Research
Research Themes
My research investigates how ecology and society interact in a landscape context. I conduct field and computational research in ecology to look for solutions that integrate human activity within the larger landscape system. My goal is to find sustainable and equitable ways to fulfill people’s needs while restoring and protecting natural ecosystems.
Endogenous and Exogenous Spatial Patterns
A recurring theme of my work is inferring pattern from the spatial organization of ecological phenomena. I want to understand, to what degree do ecological processes organize and influence their own spatial distribution (are endogenous), as opposed to reflect their environmental (exogenous) context?
Landscape Ecosystem Services
Can we design landscapes leverage ecological processes to optimize multiple ecosystem services, like pollination and crop production? This requires understanding how the landscape influences ecosystem functions and services through the composition and configuration of various types of natural habitats versus human land uses.
Data tools for conservation and environmental planning
Ecological data is messy and complex. I am passionate about learning and using a variety of applied statistical methods, from spatially explicit point process models to generalized linear mixed effects models to disentangle ecological patterns. I am also interested in developing tools that make landscape data and dynamic processes accessible to a wide audience.
Landscape transformation
A landscape is a complex system where social, historical, and ecological forces interact. My work searches for leverage points where relatively small changes can lead to broader impacts, to apply in building resilient socio-ecological systems.
Research Projects
Under development!
Landscape Floral Resource Continuity and Connectivity
Insect pollinators rely on floral resources in their landscape, while their visits to flowering plants can provide pollination. My ongoing work seeks to better understand what floral resources are available to pollinators over space and time. I am developing projects that use citizen science data and satellite imagery to map floral communities and use existing long-term datasets from the US Forest Service to model underappreciated forest-based floral resources.
BeeSpatial
I develop the web application BeeSpatial as a research-focused complement to Beescape, an interactive map-based application that helps users assess landscape quality for supporting bees and other pollinators.

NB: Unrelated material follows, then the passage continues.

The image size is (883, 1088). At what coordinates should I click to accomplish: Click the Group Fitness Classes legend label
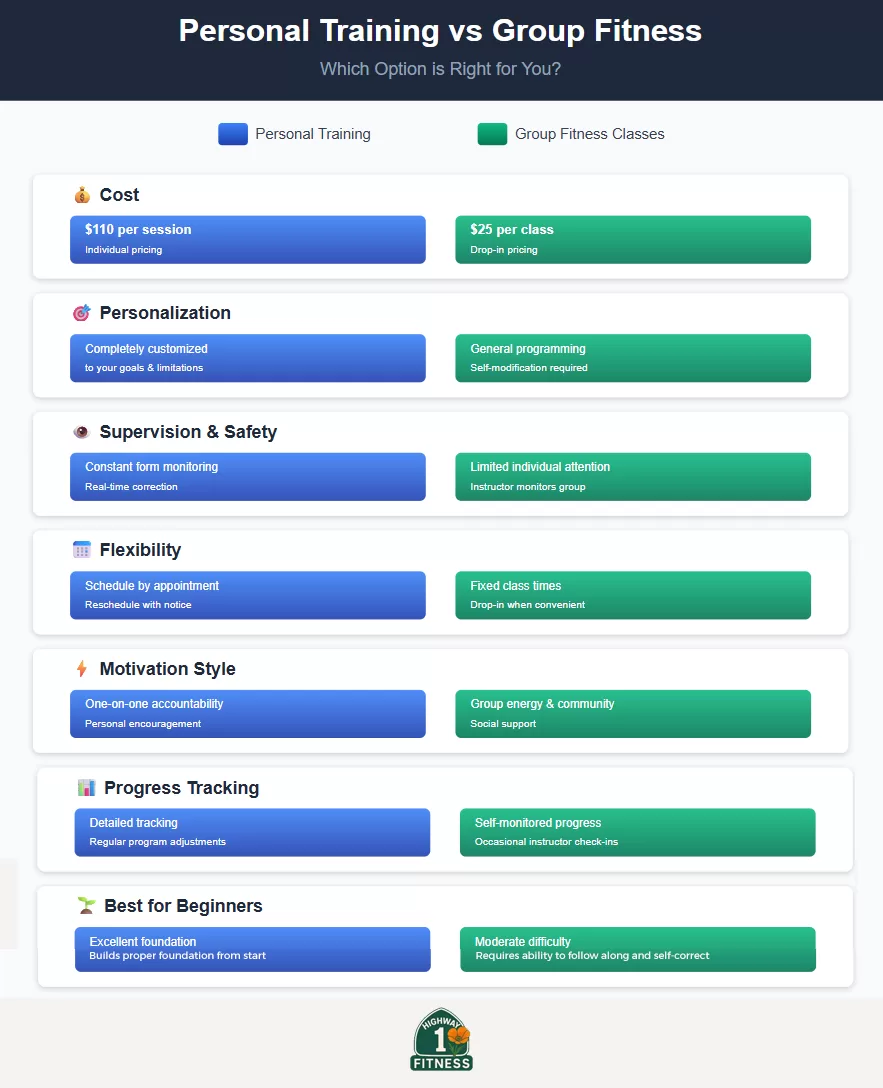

BeeSpatial helps researchers access a trove of habitat and environmental landscape data, including predicted seasonal floral resources, bee nesting habitat, land cover, and climate variables.

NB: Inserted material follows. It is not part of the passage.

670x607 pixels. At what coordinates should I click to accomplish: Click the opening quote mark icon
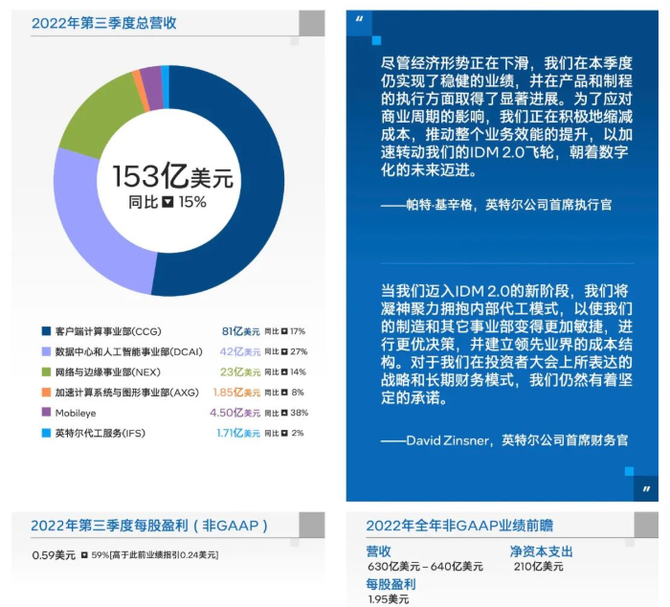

Modeling Landscape Agroecosystem Services
- My recently published work shows that distinct aspects of landscape composition and configuration maximize different ecosystem services through nonlinear relationships, suggesting thresholds or tipping points (Li and Goslee 2025, Landscape Ecol).
Completed Research Projects
Coffee Leaf Rust Transmission Dynamics and Tipping Points
- I applied a tipping point indicator from engineering to understand the spatiotemporal dynamics of annual resurgences of the coffee leaf rust (Hemileia vastatrix) in a Mexican farm (Li et al. 2022, Sci Rep).
Pollinators in Oil Palm-Transformed Landscapes
- In my dissertation work in Indonesia, I found that oil palm pollinators may benefit from mesopredator-suppressing effects, e.g. insectivorous birds that spill over from the forest into the oil palm farm (Li et al. 2023, Agric Ecosyst Environ).